Extraction Techniques for Gastrins and Cholecystokinins in the Rat Central Nervous System

Abstract

Samples of rat striatum and synthetic sul‐phated cholecystokinin octapeptide were extracted by different procedures and the solubilised cholecystokinin‐like immunoreactivity analysed by gel filtration and ion‐exchange chromatography. Ice‐cold 90% methanol extraction gave the greatest recovery of tissue immunoreactivity without any major modification of the extracted components. The 33‐amino acid form of cholecystokinin was poorly recovered by this extractant. Boiling water or a combined boiling water/acetic acid extraction gave efficient recovery of tissue immunoreactivity but chemically modified a substantial part of the octapeptide‐like component. Boiling in acetic acid alone also produced this modification but in addition resulted in poor recovery of the octapeptide‐like component. The combined water/ acetic acid extraction gave reasonable to good recovery of all added Cholecystokinins and gastrins, including the 33‐amino acid form of cholecystokinin.

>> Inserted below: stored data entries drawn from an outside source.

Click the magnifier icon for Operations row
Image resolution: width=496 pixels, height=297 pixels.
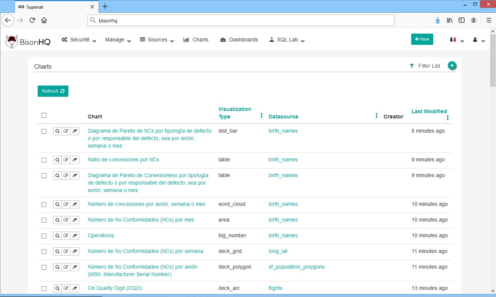(57, 236)
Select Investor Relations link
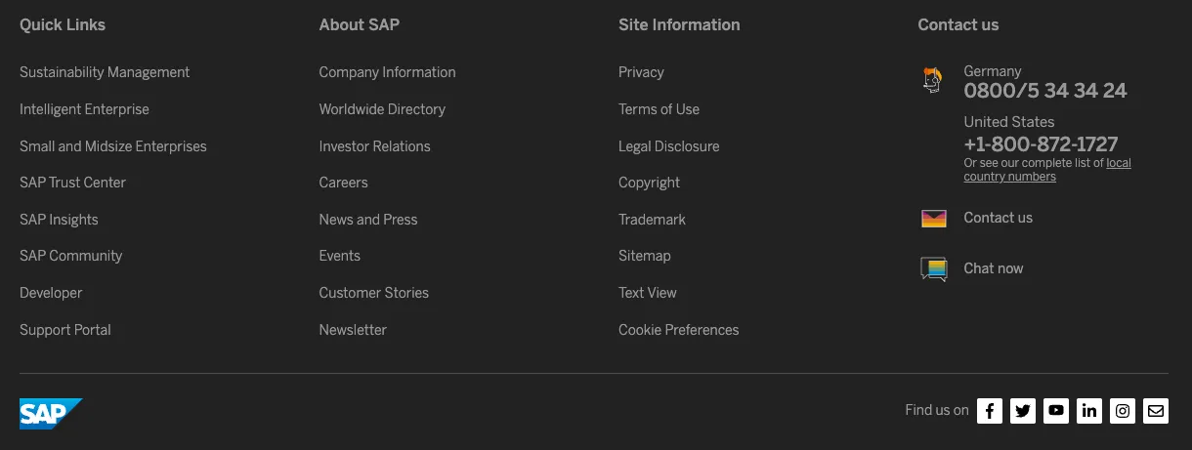1192x450 pixels. (374, 146)
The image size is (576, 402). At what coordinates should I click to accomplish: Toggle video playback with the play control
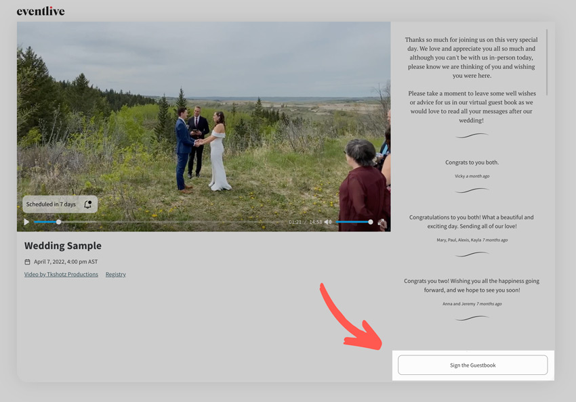26,221
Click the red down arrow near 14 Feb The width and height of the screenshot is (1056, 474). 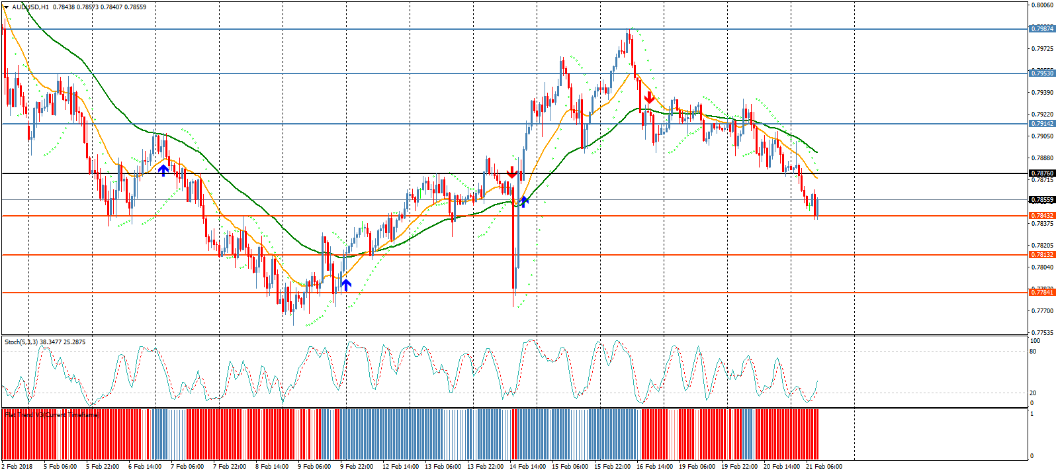coord(511,173)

Ice‐cold 0.1 M HCl was less efficient than 90% methanol at solubilising tissue immunoreactivity and resulted in a substantial modification of the octapeptide component distinct from that produced by boiling extractions, possibly desulpha‐tion. The results show that more than one extraction procedure is needed to study all the cholecystokinin components in brain tissue and demonstrates the necessity of using at least two chromatographic systems for such studies.